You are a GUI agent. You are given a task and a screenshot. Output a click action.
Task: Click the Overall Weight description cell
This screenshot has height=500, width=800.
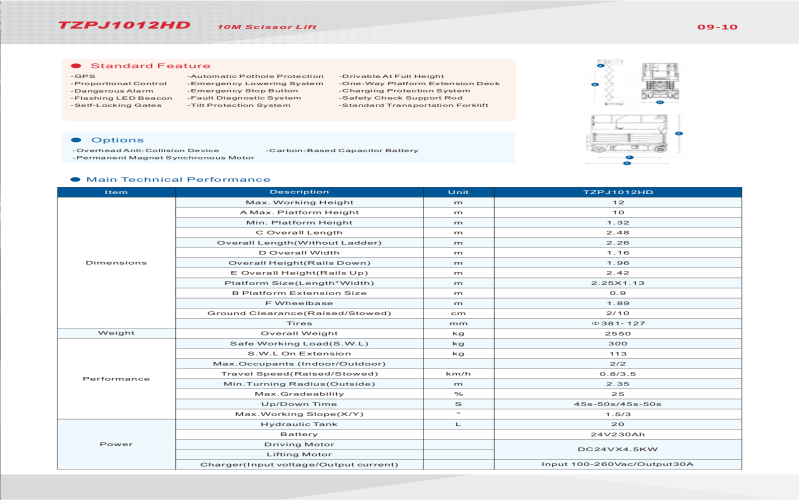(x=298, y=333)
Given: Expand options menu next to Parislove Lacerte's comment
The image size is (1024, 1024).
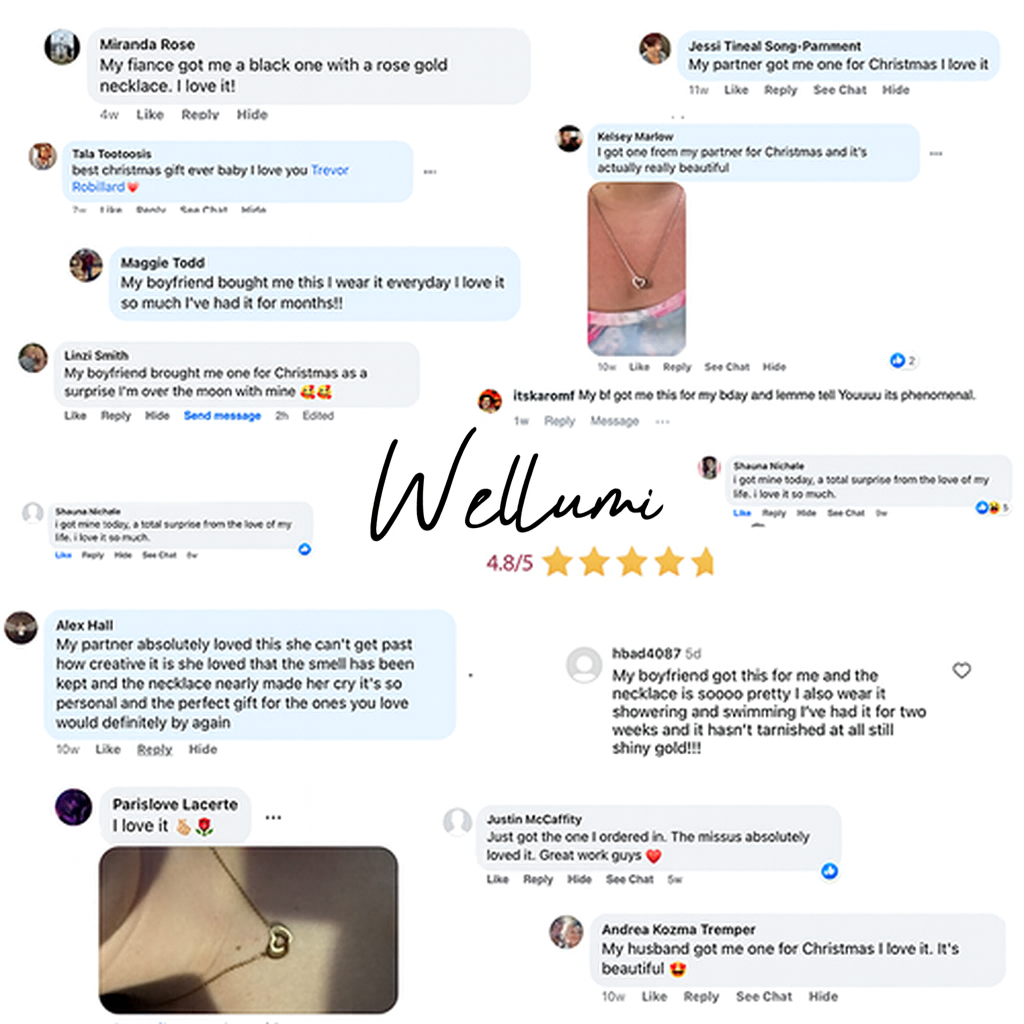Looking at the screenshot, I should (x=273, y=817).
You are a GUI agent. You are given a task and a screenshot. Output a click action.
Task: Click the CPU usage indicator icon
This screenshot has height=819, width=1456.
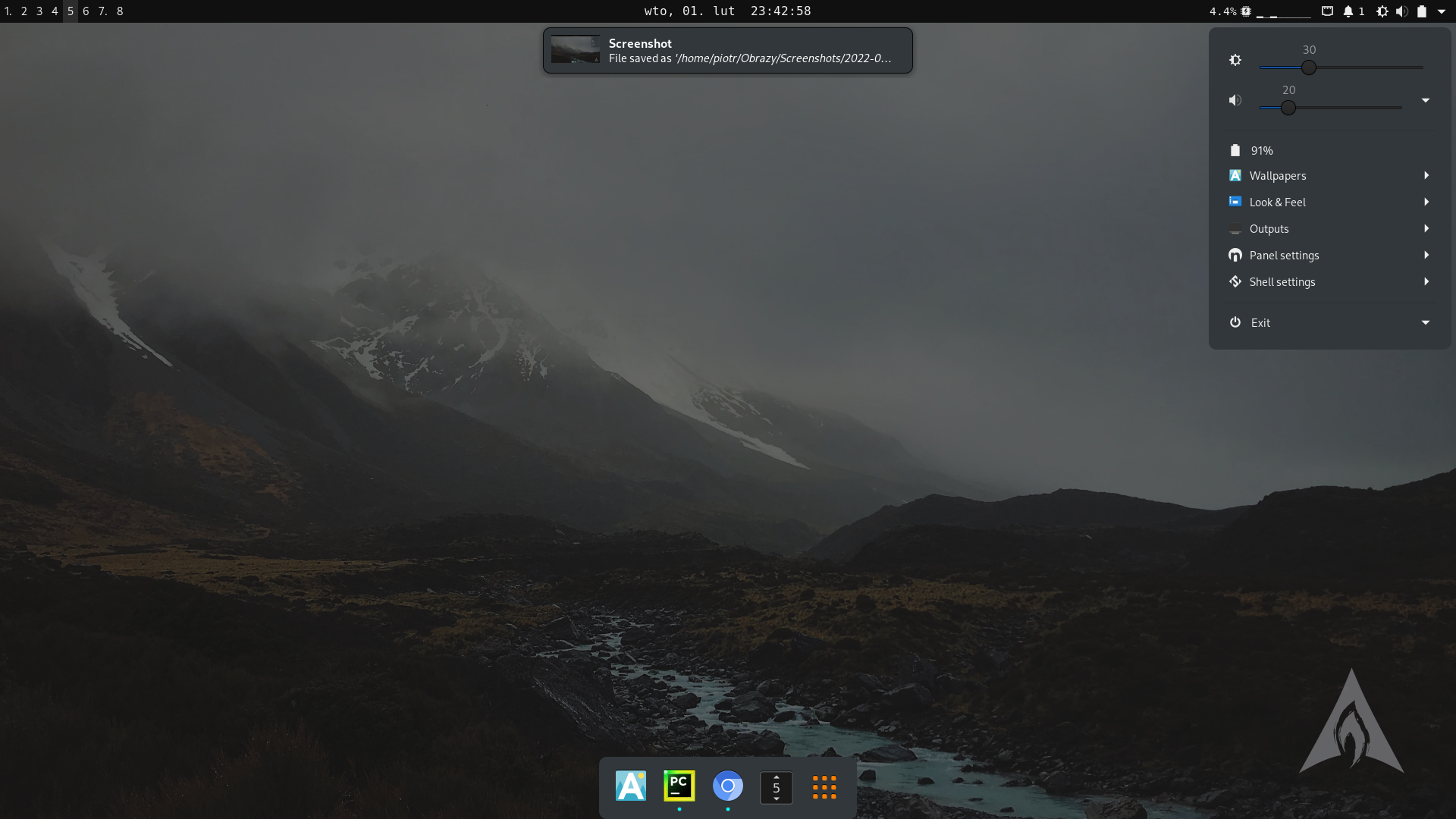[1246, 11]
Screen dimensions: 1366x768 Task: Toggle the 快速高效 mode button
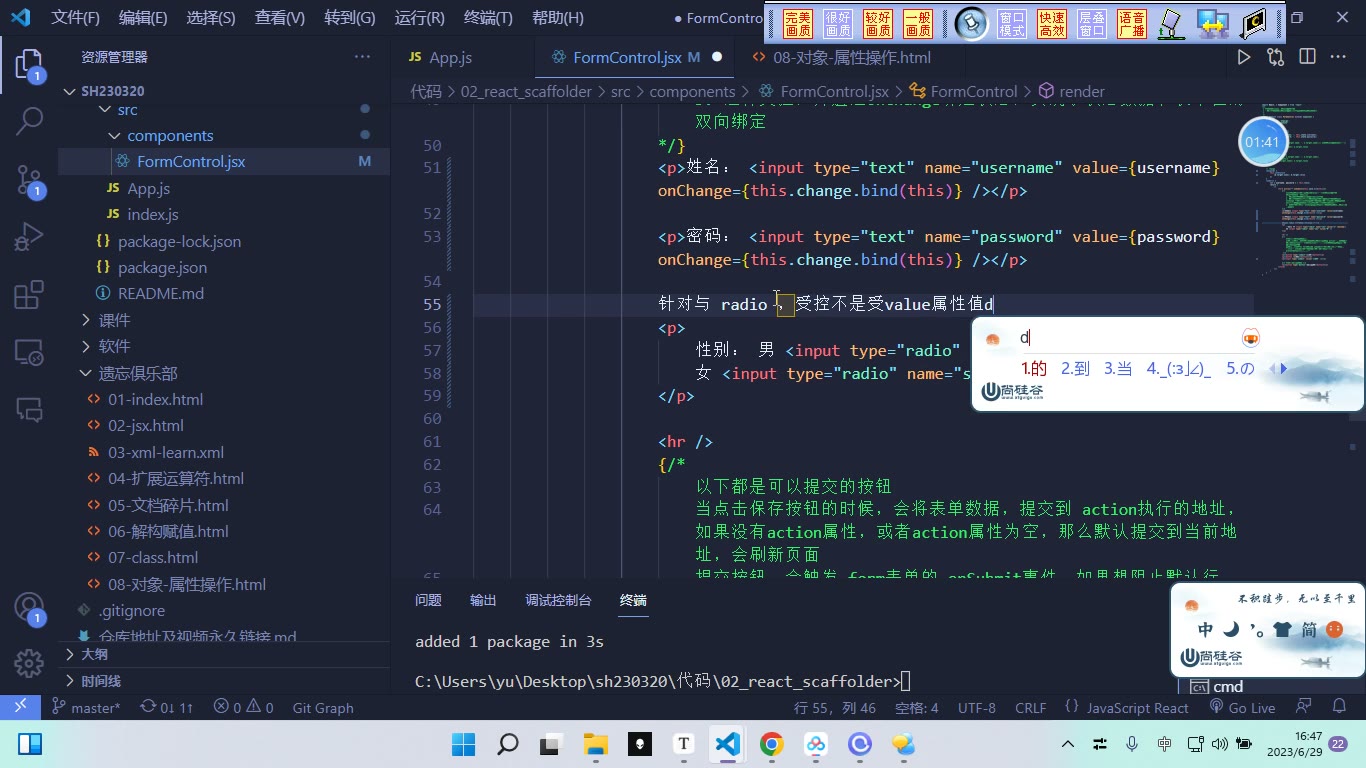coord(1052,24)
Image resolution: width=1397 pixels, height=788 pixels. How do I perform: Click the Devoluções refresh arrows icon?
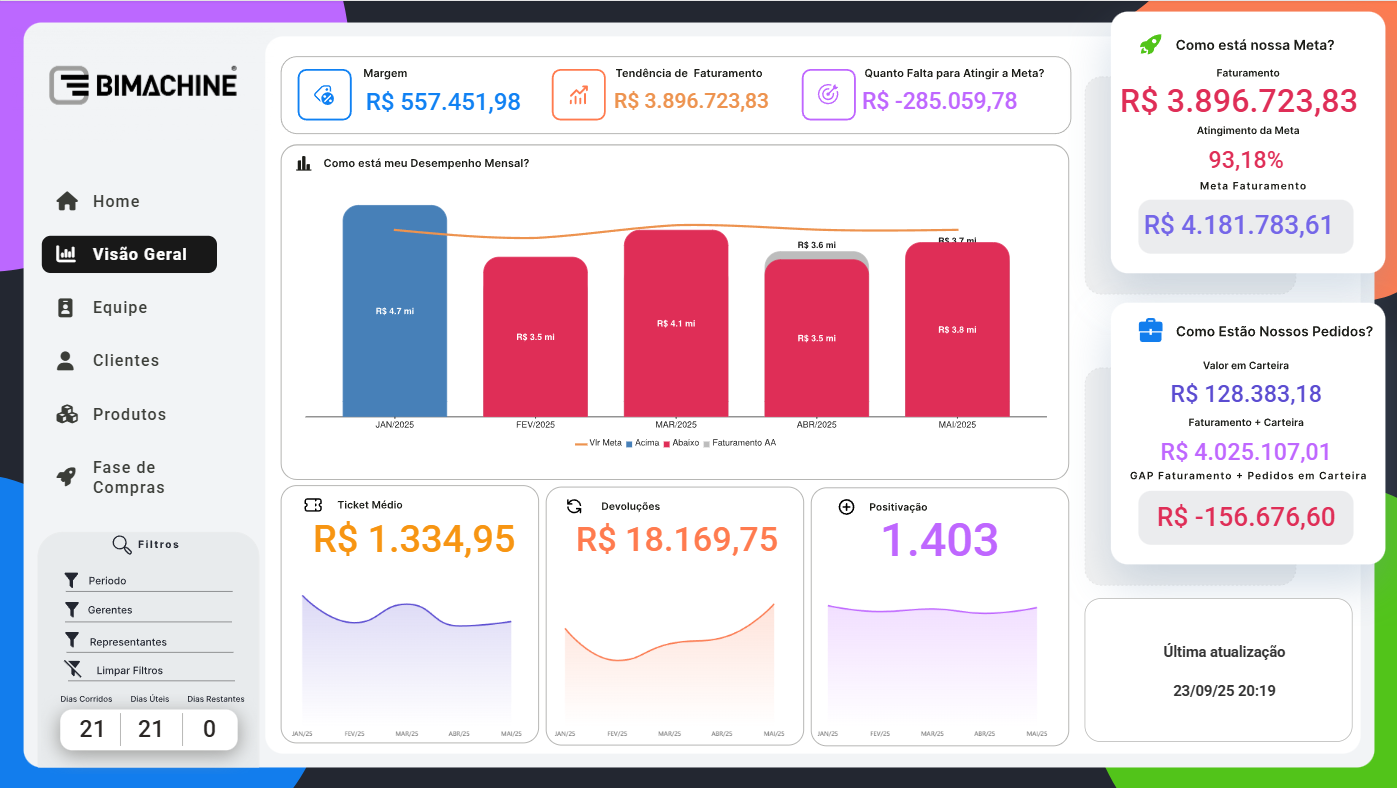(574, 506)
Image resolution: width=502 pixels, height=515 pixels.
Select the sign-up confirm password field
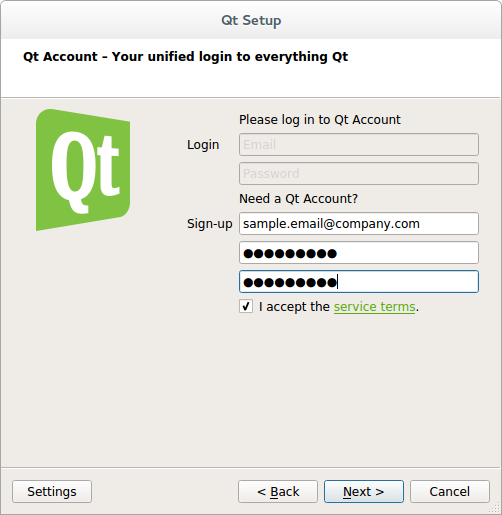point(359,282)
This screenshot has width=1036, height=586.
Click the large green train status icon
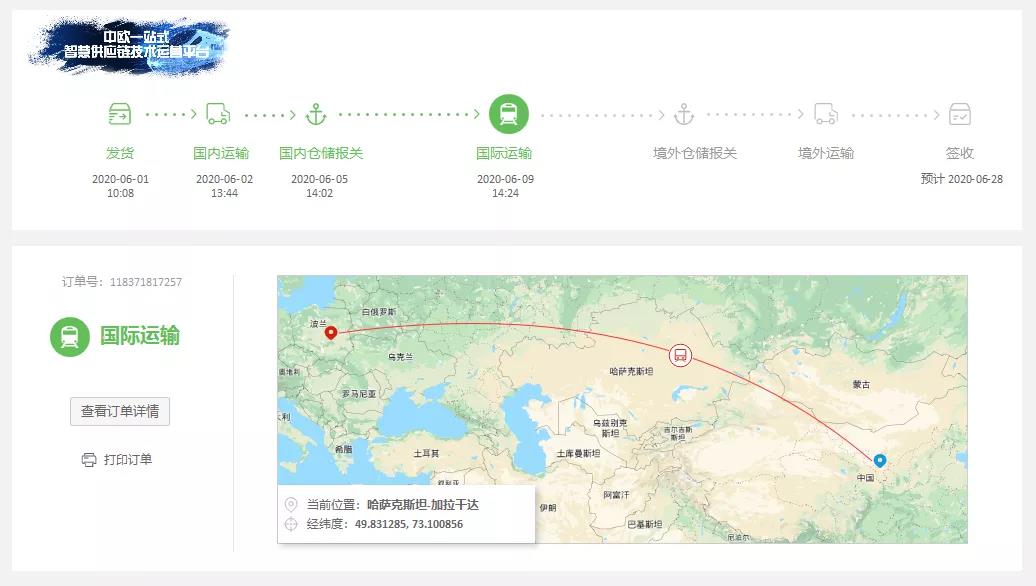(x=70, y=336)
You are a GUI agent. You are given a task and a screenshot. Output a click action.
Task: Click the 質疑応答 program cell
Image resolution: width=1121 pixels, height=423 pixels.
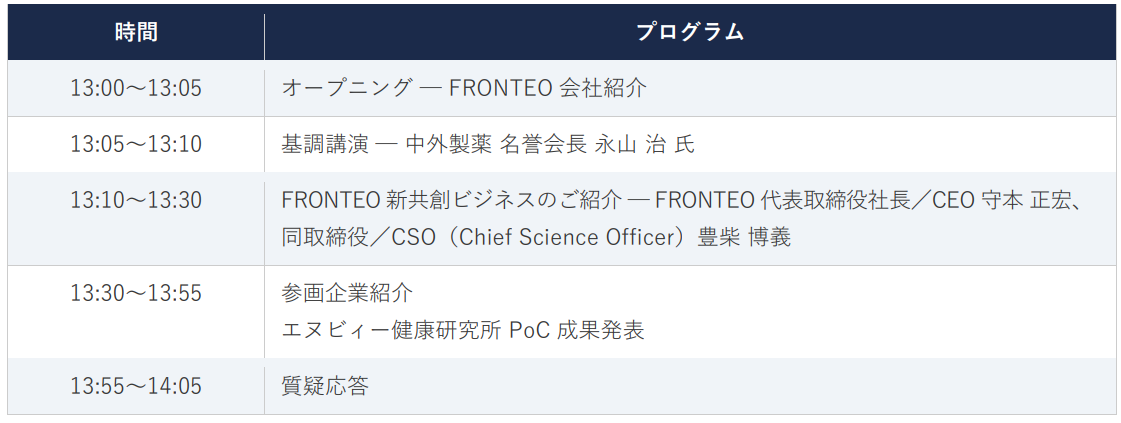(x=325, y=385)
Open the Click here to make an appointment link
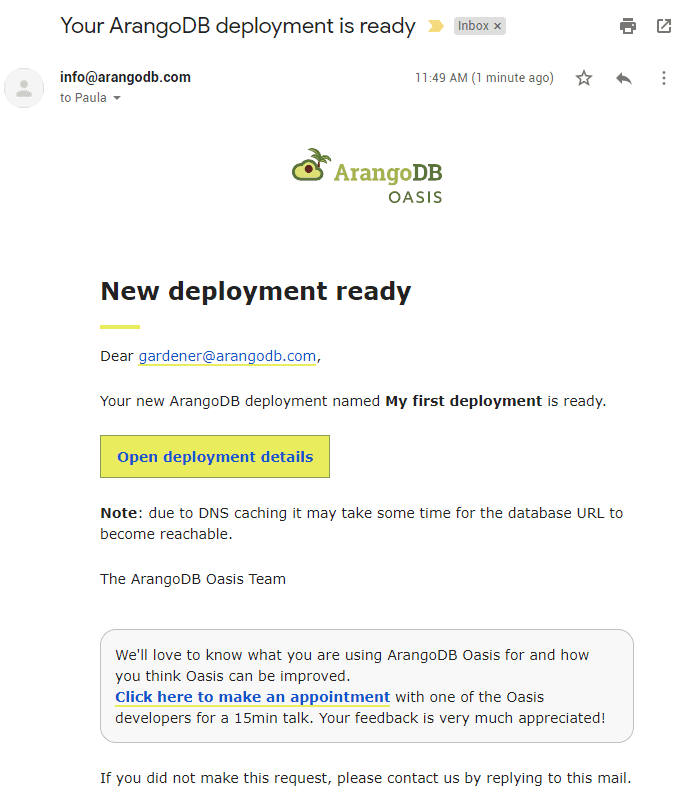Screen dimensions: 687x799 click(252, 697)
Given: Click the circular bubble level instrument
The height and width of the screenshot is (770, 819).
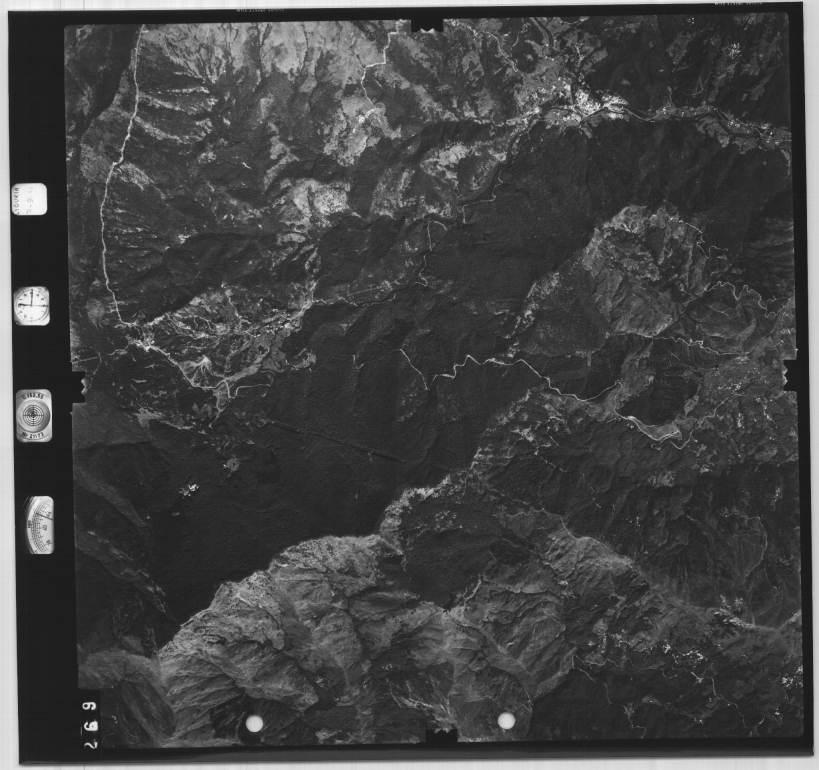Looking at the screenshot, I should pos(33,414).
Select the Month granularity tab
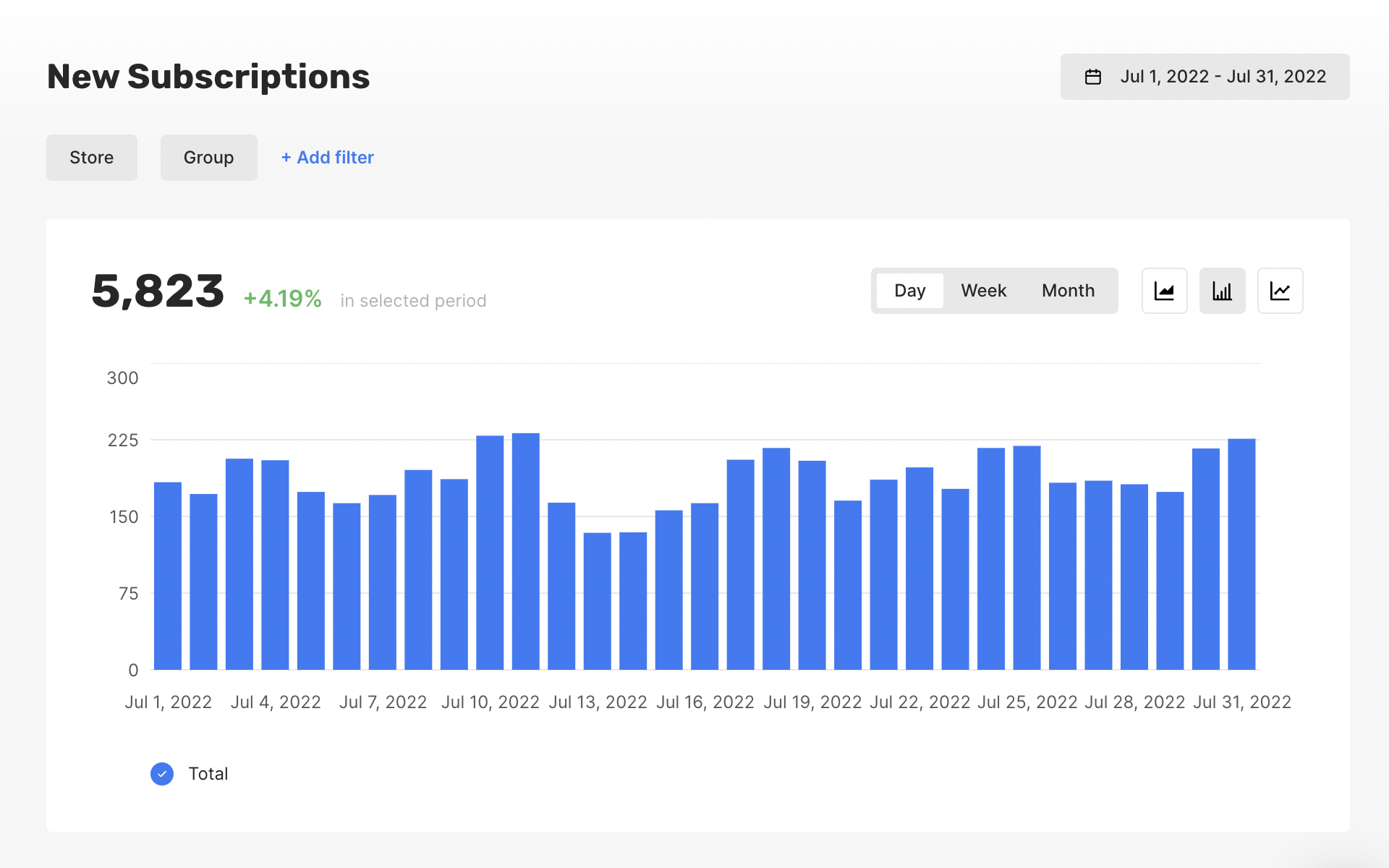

--------------------

Put every line of the items above into a JSON list of strings, one string per line and none for blank lines. Leave the pictures out of the answer.

**Response for this exercise:**
[
  "You are a GUI agent. You are given a task and a screenshot. Output a click action.",
  "Task: Click the Overall Weight description cell",
  "This screenshot has height=500, width=800.",
  "(x=298, y=333)",
  "Given: Expand options menu next to Parislove Lacerte's comment",
  "The image size is (1024, 1024).",
  "Looking at the screenshot, I should (x=273, y=817).",
  "You are a GUI agent. You are given a task and a screenshot. Output a click action.",
  "Task: Click the CPU usage indicator icon",
  "This screenshot has height=819, width=1456.",
  "[1246, 11]",
  "Screen dimensions: 1366x768 Task: Toggle the 快速高效 mode button",
  "coord(1052,24)",
  "Image resolution: width=1397 pixels, height=788 pixels. How do I perform: Click the Devoluções refresh arrows icon?",
  "(574, 506)",
  "Image resolution: width=502 pixels, height=515 pixels.",
  "Select the sign-up confirm password field",
  "point(359,282)",
  "This screenshot has width=1036, height=586.",
  "Click the large green train status icon",
  "(x=70, y=336)",
  "You are a GUI agent. You are given a task and a screenshot. Output a click action.",
  "Task: Click the 質疑応答 program cell",
  "Image resolution: width=1121 pixels, height=423 pixels.",
  "(x=325, y=385)",
  "Open the Click here to make an appointment link",
  "Screen dimensions: 687x799 click(252, 697)",
  "Given: Click the circular bubble level instrument",
  "The height and width of the screenshot is (770, 819).",
  "Looking at the screenshot, I should pos(33,414).",
  "Select the Month granularity tab"
]